Bench Memos

Seventh Circuit Candidate David Hamilton—An ACLU “Moderate”!

In an article headlined “Moderate Is Said to Be Pick for Court,” the New York Times reports that President Obama’s first nominee to a federal appellate court seat is expected to be David F. Hamilton.  Hamilton, appointed by President Clinton to a district judgeship in Indiana in 1994 (despite the ABA’s “not qualified” rating), is expected to be named to the Seventh Circuit.

It’s far from clear what justifies the article’s characterization of Hamilton as a “moderate” (or, as the article oddly puts it, as “represent[ing] some of his state’s traditionally moderate strain”—how does one represent some of a strain?).  Was it perhaps Hamilton’s service as vice president for litigation, and as a board member, of the Indiana branch of the ACLU?  Or maybe Hamilton’s extraordinary seven-year-long series of rulings obstructing Indiana’s implementation of its law providing for informed consent on abortion?  That obstruction elicited this strong statement (emphasis added) from the Seventh Circuit panel majority that overturned Hamilton:

For seven years Indiana has been prevented from enforcing a statute materially identical to a law held valid by the Supreme Court in Casey, by this court in Karlin, and by the fifth circuit in Barnes. No court anywhere in the country (other than one district judge in Indiana [i.e., Hamilton]) has held any similar law invalid in the years since Casey.

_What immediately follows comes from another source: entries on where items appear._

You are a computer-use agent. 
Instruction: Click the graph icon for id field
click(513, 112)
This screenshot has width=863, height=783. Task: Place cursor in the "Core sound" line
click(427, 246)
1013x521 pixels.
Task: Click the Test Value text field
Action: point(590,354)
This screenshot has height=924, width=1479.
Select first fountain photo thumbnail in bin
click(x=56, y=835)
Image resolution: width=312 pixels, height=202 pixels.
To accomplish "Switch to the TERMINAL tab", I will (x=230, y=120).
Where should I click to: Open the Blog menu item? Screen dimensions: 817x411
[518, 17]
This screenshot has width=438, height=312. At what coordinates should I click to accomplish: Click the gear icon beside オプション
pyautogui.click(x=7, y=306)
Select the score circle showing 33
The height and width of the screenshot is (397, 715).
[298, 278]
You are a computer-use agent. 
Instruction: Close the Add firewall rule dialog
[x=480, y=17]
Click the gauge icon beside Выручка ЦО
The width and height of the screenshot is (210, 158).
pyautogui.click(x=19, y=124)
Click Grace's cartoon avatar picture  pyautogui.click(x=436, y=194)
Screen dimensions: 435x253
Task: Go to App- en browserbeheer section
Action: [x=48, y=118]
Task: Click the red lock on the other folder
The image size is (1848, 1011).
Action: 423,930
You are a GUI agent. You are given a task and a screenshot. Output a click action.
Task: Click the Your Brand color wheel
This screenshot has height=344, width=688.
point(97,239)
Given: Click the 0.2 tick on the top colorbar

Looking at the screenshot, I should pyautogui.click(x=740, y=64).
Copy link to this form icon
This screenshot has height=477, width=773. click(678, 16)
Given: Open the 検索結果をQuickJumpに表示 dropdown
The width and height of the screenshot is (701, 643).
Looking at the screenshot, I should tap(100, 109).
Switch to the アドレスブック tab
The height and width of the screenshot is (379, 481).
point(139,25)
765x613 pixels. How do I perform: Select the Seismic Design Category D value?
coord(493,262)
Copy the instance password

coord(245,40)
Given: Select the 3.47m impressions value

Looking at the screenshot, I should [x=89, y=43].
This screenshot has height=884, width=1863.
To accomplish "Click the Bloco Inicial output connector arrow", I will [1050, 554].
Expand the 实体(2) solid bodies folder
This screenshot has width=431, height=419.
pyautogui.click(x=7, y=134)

Although Salerno does not foreclose all pre-enforcement challenges to abortion laws, it is an abuse of discretion for a district judge to issue a pre-enforcement injunction while the effects of the law (and reasons for those effects) are open to debate.

Or perhaps Hamilton’s inventive invocation of substantive due process to suppress evidence of a criminal defendant’s possession of cocaine marijuana,* a ruling that, alas, was unanimously reversed by the Seventh Circuit?

With “moderates” like Hamilton, imagine what Obama’s “liberal” nominees will look like.

* 3/18 update:  Thanks to blogger “Marge” at People for the American Way for noting my minor factual error.  Why Marge imagines that this error affects my broader point escapes me. Insofar as Marge thinks that the distinction between marijuana and cocaine somehow affects the legal question, I’ll note that according to the Seventh Circuit’s opinion reversing Hamilton, the particular defendant in fact was charged with possession of marijuana and with “managing or controlling a place and knowingly making the place available for the storage or use of a controlled substance.”  Given that the defendant’s boyfriend stored both marijuana and crack cocaine in their apartment, this second charge may certainly be cocaine-related.